Consignes de l'exercice ▸ D'après le texte extrait, dans quelle université Elsa Dorlin est-elle professeure de philosophie politique ?

Elsa Dorlin nous avait déjà favorablement impressionné avec La matrice de la race. Généalogie sexuelle et coloniale de la Nation française (2006). Avec ce nouvel opus, elle confirme la solidité, au sein des sciences sociales françaises, d’un courant de pensée radical émergent qui a défroqué la colonialité du passéisme exotique où elle était cantonnée, pour en faire la clef de recomposition des modes de domination contemporains. De fait, si elle paie dûment sa dette à Michel Foucault, force est de constater que l’élève a dépassé le maître là où celui-ci peinait à reconnaître le rôle fondamental de laboratoire joué par la plantation esclavagiste antillaise dans la généalogie du mode de gouverner contemporain. Ceci dit, j’ai moi-même été surpris (et suis donc, depuis, à moitié étonné) de découvrir cette dernière ligne de l’ouvrage, écrite en créole et dédiée à la famille Dorlin de Guadeloupe. Elsa Dorlin est professeure de philosophie politique à l’université Paris VIII, activiste féministe (elle a, notamment, participé à la création de groupes d’autodéfense féministes et LGBT à Grenoble), elle est l’héritière des travaux de Colette Guillaumin (L’idéologie raciste, 1972). Dans cet essai, elle entend renverser les approches de la domination et des résistances à la persécution vécue: partir non des institutions mais des corps, voire, nous le disions, des muscles et des impulsions nerveuses. Aborder les rapports de domination à partir d’une mémoire corporelle et musculaire des réponses à la violence sociale, réponses composant un « texte caché », selon l’expression de James Scott : « Pour tous ceux qui au cours de l’histoire ont connu des servitudes, que ce soient les intouchables, les esclaves, les serfs, les captifs, les minorités traitées avec mépris, la clef de survie, de loin pas toujours maîtrisée, a été de ravaler sa bile, d’étouffer sa rage et de dominer l’impulsion de violence physique. C’est cette frustration de l’action réciproque systématique dans les rapports de domination qui peut nous permettre de mieux appréhender le contenu du rapport caché. »

Données affichées ▸
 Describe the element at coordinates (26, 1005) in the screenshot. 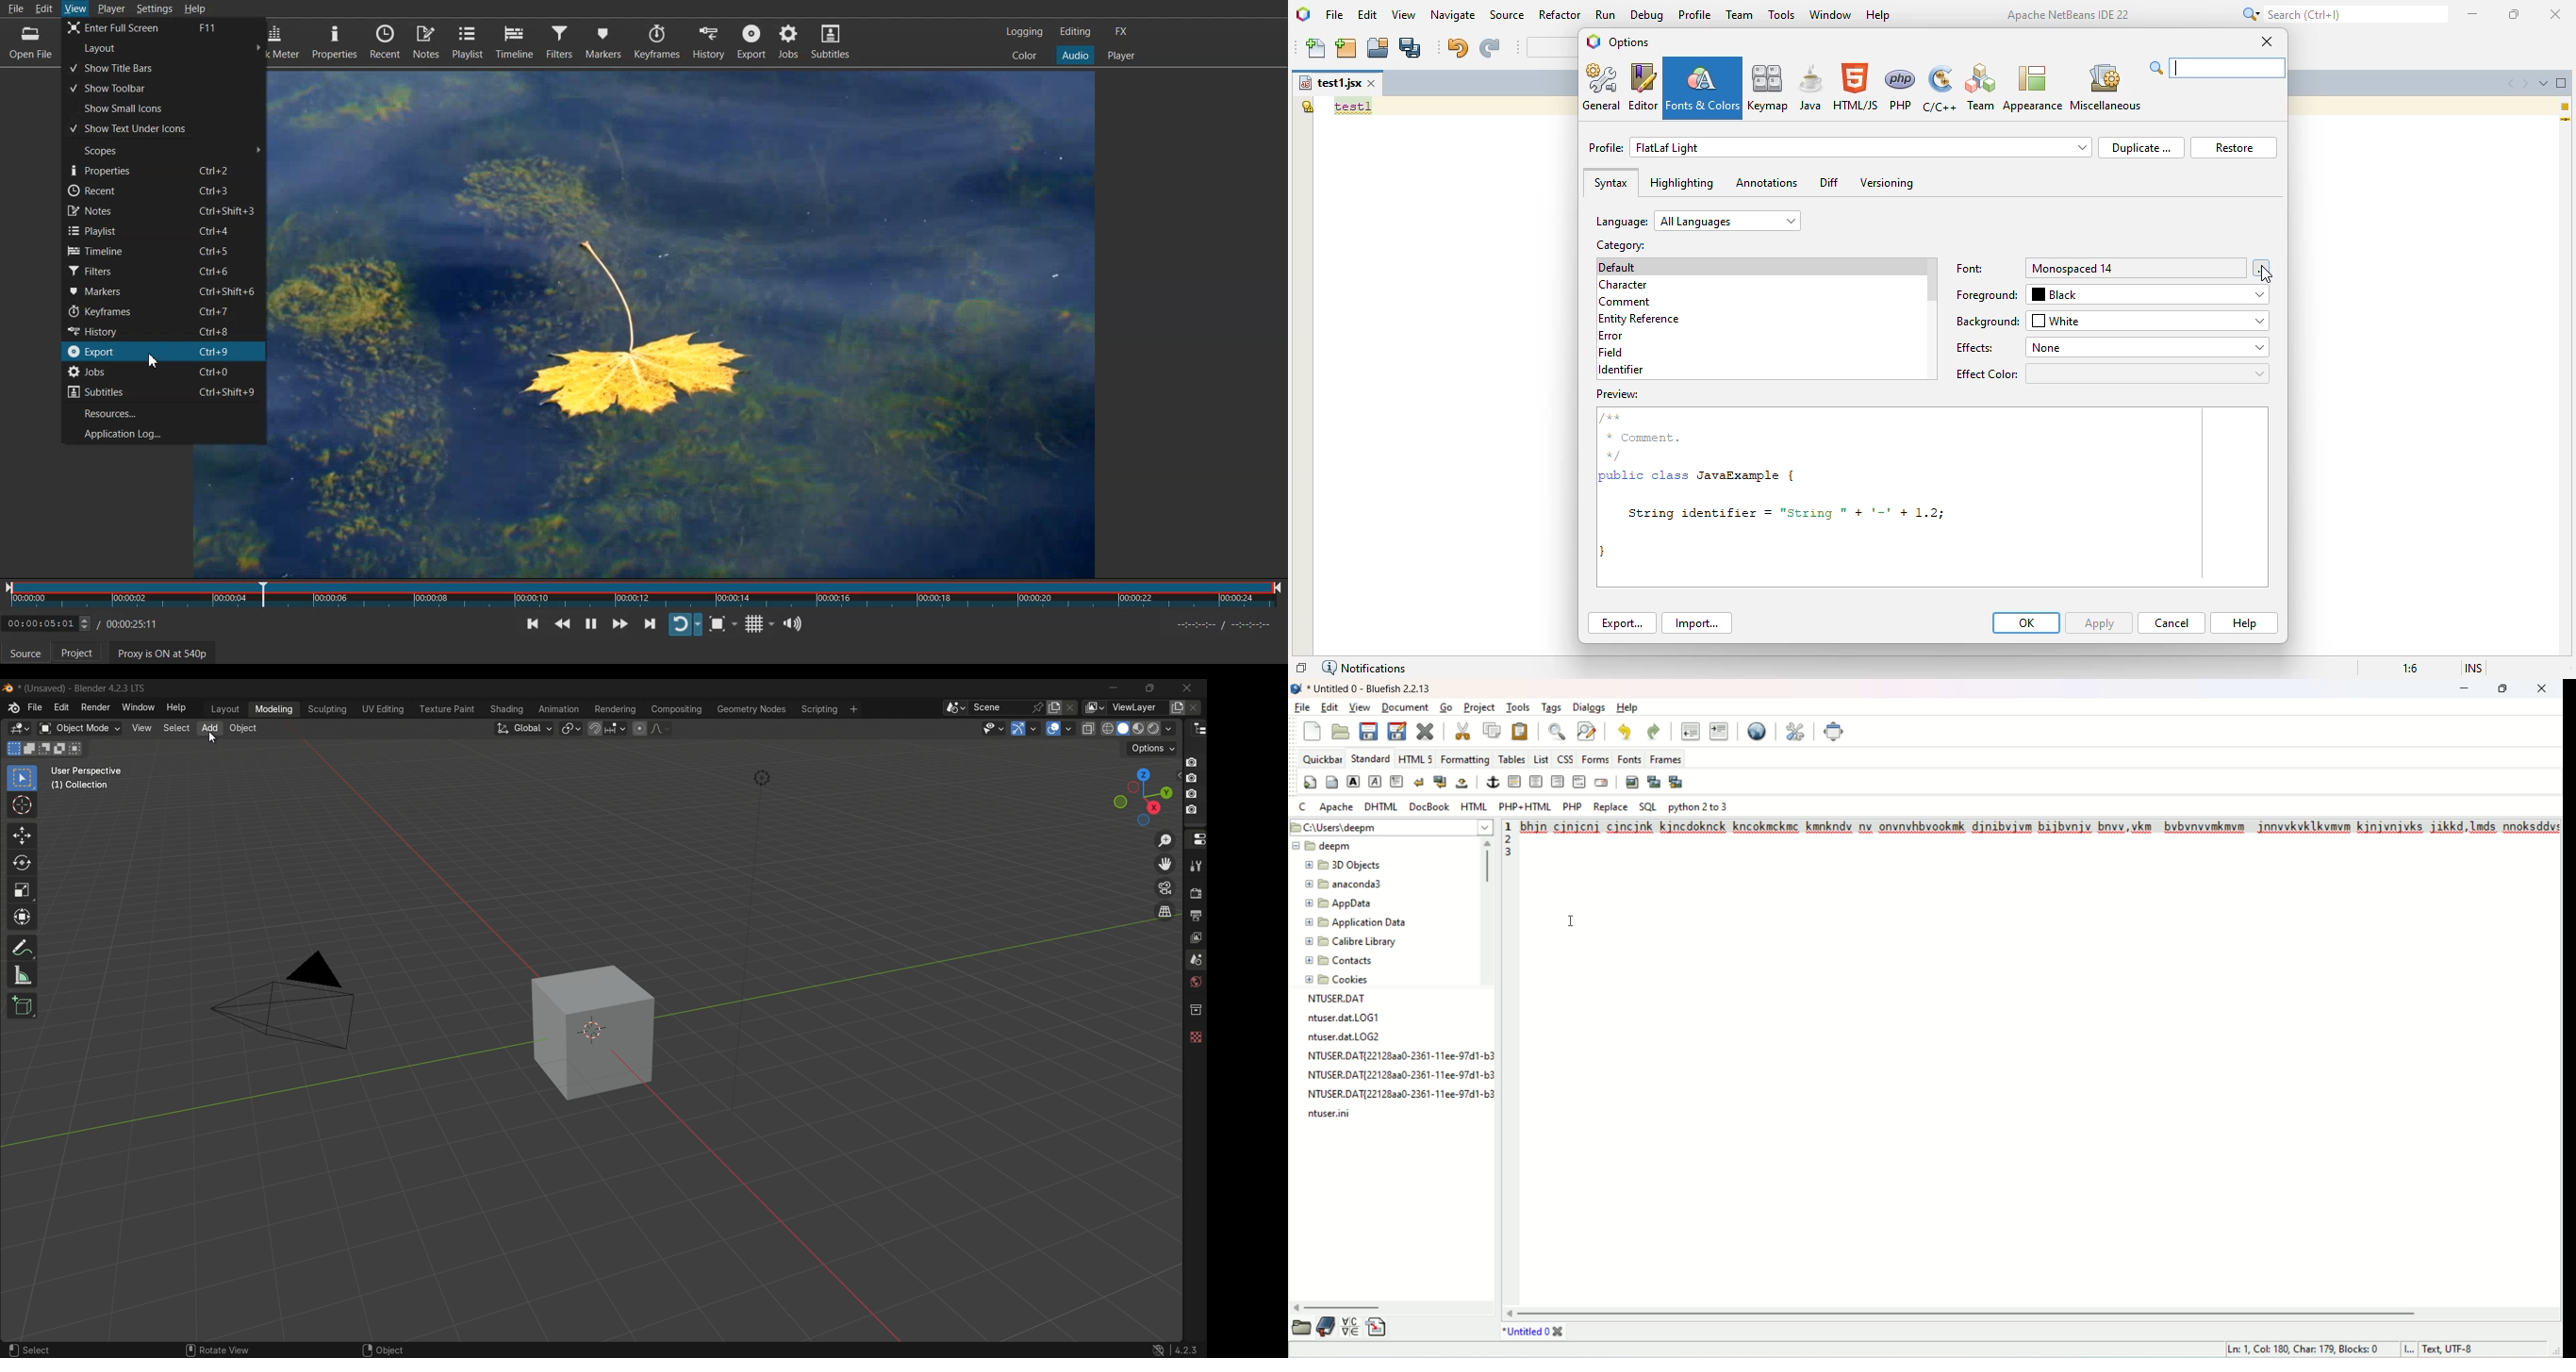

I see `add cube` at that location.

Réponse ▸ À l'université Paris VIII.